Single-cell RNA sequencing has emerged as a remarkable tool for studying diverse cellular populations amongst complex tissues. In this study, we apply this to sequence more than 200,000 cells sampled from over 30 primary and metastatic breast cancers. At single-cell resolution, we describe the neoplastic, immune and stromal landscape, providing powerful new tissue- and disease-specific cell type signatures.

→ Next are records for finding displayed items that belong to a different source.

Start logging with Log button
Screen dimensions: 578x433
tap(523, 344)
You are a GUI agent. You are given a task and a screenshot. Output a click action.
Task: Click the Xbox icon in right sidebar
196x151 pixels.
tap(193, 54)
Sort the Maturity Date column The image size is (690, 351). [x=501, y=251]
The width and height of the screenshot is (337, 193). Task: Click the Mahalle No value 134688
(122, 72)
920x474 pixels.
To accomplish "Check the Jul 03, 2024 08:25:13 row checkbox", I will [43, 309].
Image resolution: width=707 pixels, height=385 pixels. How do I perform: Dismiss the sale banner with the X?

In particular, we focus on heterogeneous cancer-associated fibroblast (CAF) populations, and comprehensively profile distinct gene expression between subsets, cell signaling interactions with microenvironment and polarised gene-regulatory states. We show these subsets highly contribute to worse overall survival and immune dysfunction in large clinical cohorts, narrowing down on several candidate therapeutic targets. To deeply phenotype the microenvironment, we have optimised the reported CITE-SEQ method to validate novel cell-surface markers, allowing for the prospective isolation and functional investigation of our CAF subsets. Altogether, our study proposes that diverse subsets of CAFs contribute to multi-faceted roles in regulating malignancy and immune-suppression, revealing new strategies for CAF-directed therapies in breast cancer.

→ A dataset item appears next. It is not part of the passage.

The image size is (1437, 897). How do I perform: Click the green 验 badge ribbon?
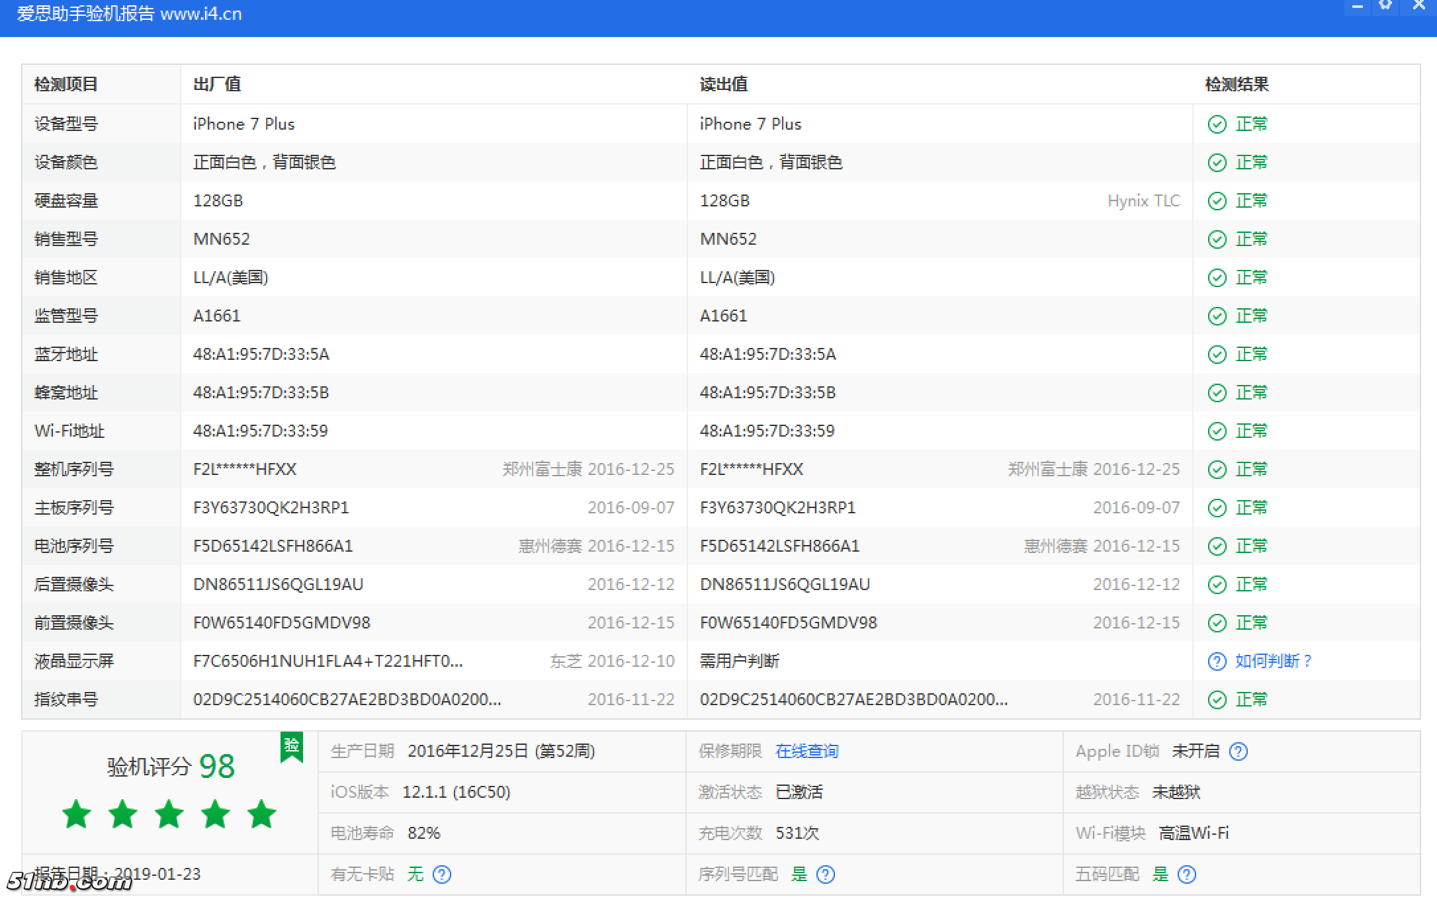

This is by far the largest single cell genomic study in any cancer to date. Our study highlights the power of single cell genomics to unravel the complexities of the tumour microenvironment and identify novel mechanisms underlying carcinogenesis. Such insights will guide the next-generation of therapies, which will likely be based upon an integrated understanding of the neoplastic, stromal and immune states that define a tumour and inform treatment response.